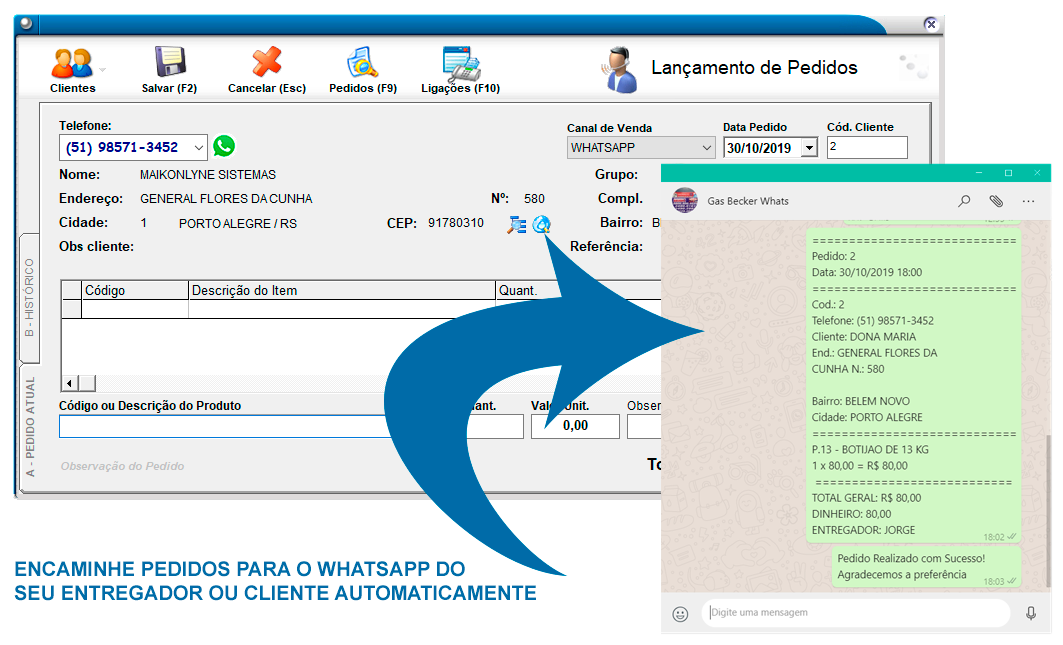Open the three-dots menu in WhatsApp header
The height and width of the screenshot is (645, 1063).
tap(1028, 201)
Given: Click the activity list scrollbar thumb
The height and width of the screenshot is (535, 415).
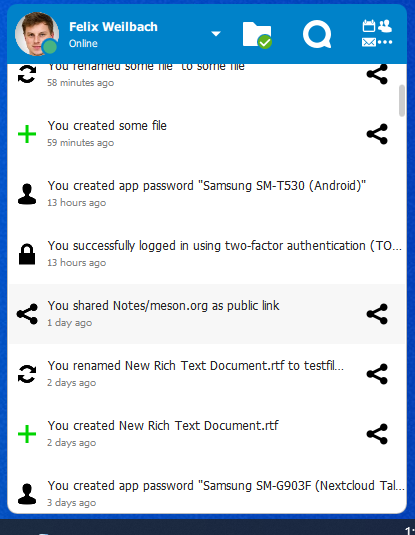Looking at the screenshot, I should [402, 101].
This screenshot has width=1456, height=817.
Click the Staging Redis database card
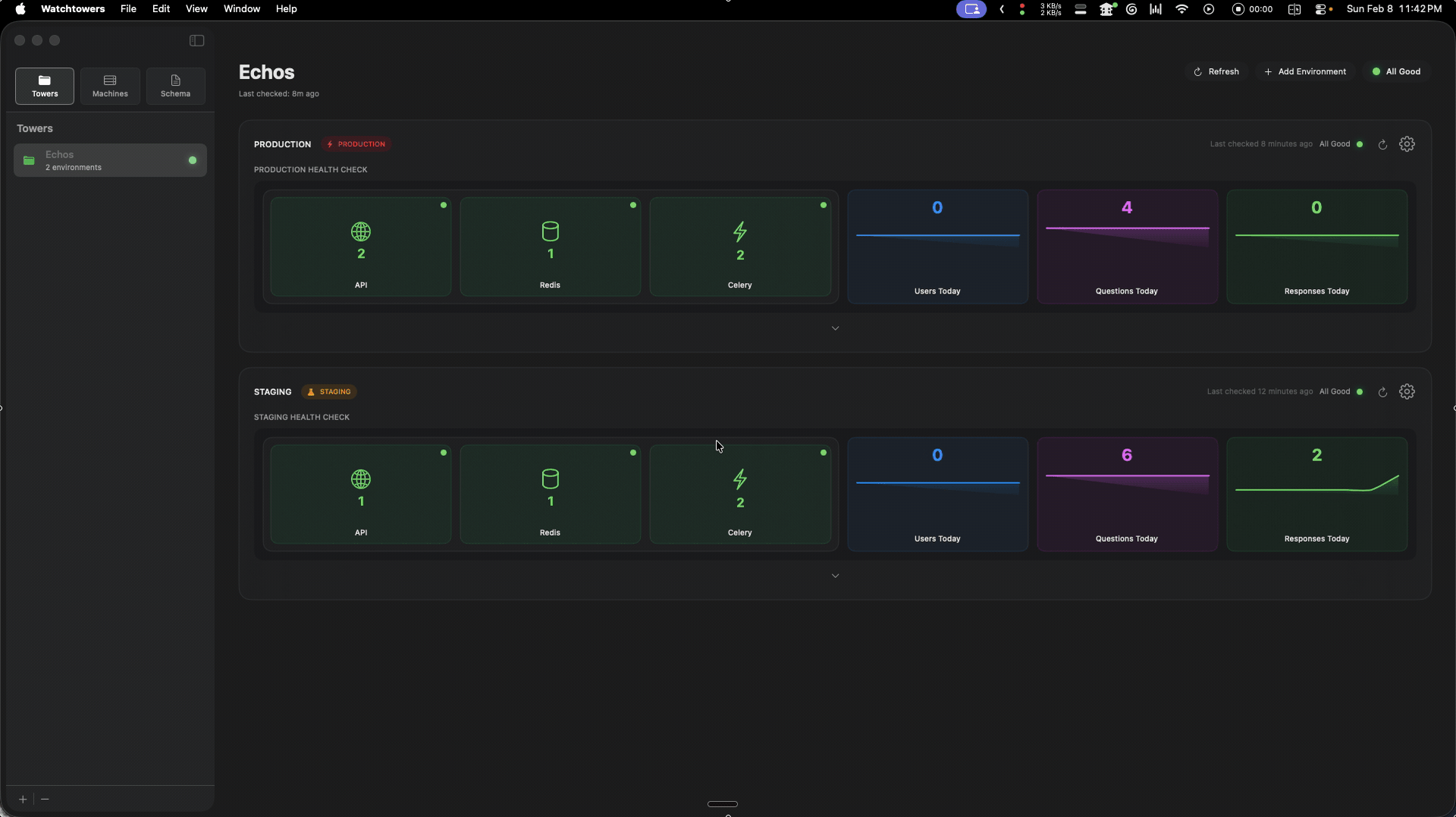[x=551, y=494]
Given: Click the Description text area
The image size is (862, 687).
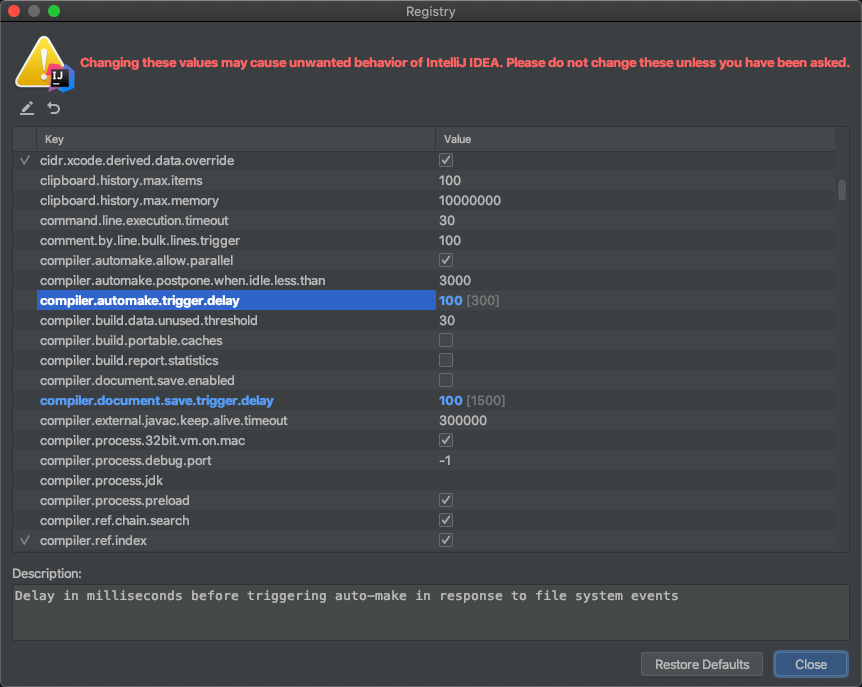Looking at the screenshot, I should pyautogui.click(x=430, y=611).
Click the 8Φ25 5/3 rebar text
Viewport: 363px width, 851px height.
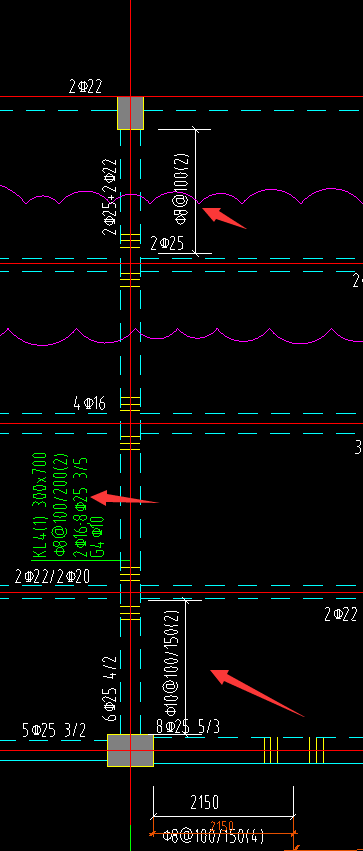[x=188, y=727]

******

**Task details:** Your copy should hold only the lines above from the one containing "Given: Click the activity" through the one containing "Given: Click the Description text area", exactly as written and free of pictures.

**Written reply:**
Given: Click the activity list scrollbar thumb
The height and width of the screenshot is (535, 415).
Looking at the screenshot, I should [402, 101].
This screenshot has width=1456, height=817.
Click the Staging Redis database card
[x=551, y=494]
Given: Click the Description text area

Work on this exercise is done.